After leading the Golden State Warriors to the NBA’s best record and breaking his own mark for most three-pointers in a season–he sank 286–Curry, 27, was named NBA MVP on May 4. The Warriors are shooting for their first title in 40 years.


Colleges with big-time basketball programs passed on Curry, whose father Dell played in the NBA from 1986 to 2002. He landed at tiny Davidson and busted countless NCAA-tournament brackets in leading the Wildcats to an Elite Eight appearance in 2008. In the NBA, Curry has become a YouTube hit factory; clips of his sleight-of-hand dribbling, no-look passing and long-distance shooting from impossible angles have become morning coffee for millions of fans. During one April practice, Curry hit 77 straight three-point shots.

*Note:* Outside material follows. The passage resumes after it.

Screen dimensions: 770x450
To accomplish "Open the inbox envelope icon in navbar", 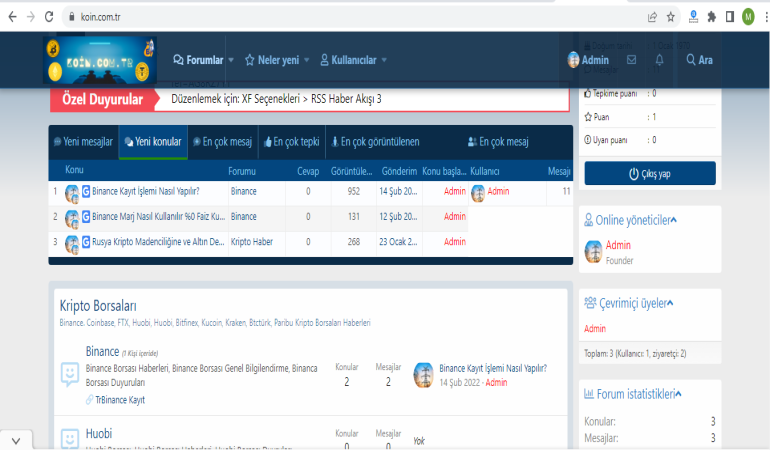I will tap(631, 60).
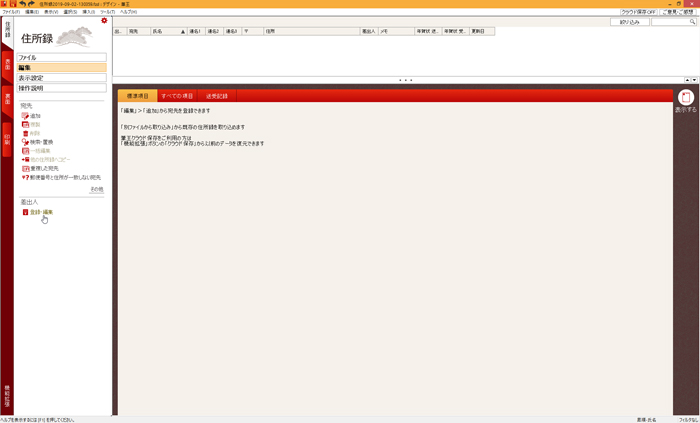
Task: Collapse list pane with up arrow
Action: coord(686,80)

Advancing past the Memphis Grizzlies to the Western Conference finals, where either the Los Angeles Clippers–a team built to win it all–or the Houston Rockets, who feature MVP runner-up James Harden, await. Given Golden State’s regular season and Curry’s rare talents, anything less than a championship would let the Bay Area down. Should Curry win, the NBA’s marketing machine will lift him to a new level of stardom: he’ll challenge LeBron James for the title of global face of the NBA.

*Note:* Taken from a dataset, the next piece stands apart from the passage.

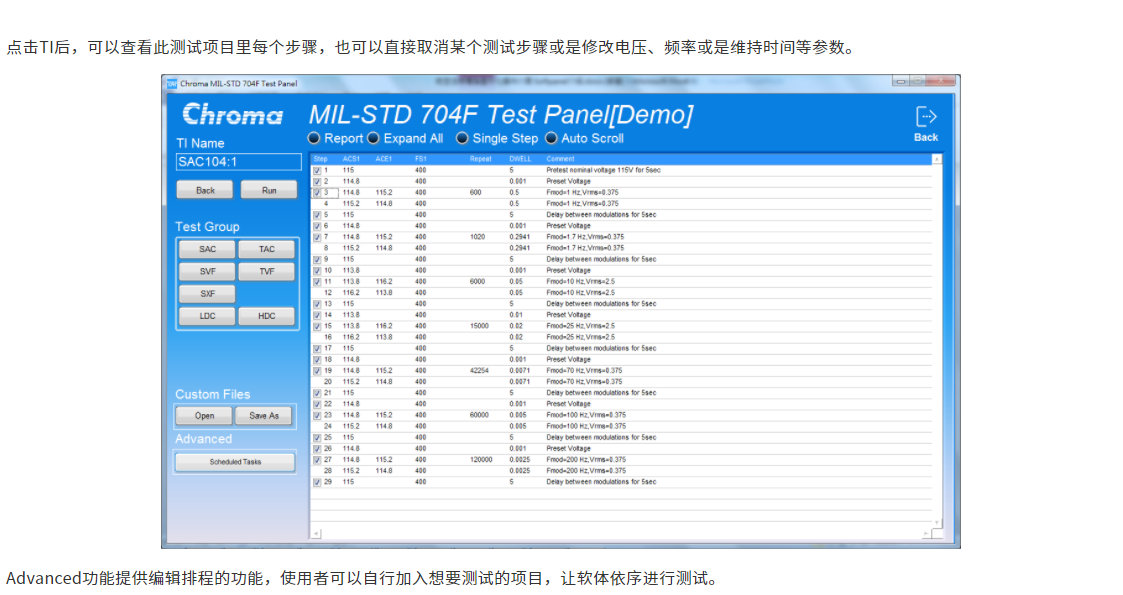Screen dimensions: 1123x595
Task: Save the custom file with Save As
Action: (264, 416)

“I don’t even know how to describe what I watched tonight,” said Warriors coach Steve Kerr after Curry scored 45 points, with eight three-pointers, in an April win. “I have never seen a player with this skill set.”


For years, Golden State’s offense was a delightful sideshow. Now the Warriors are a top defensive team too. That combination may be enough to deliver a championship.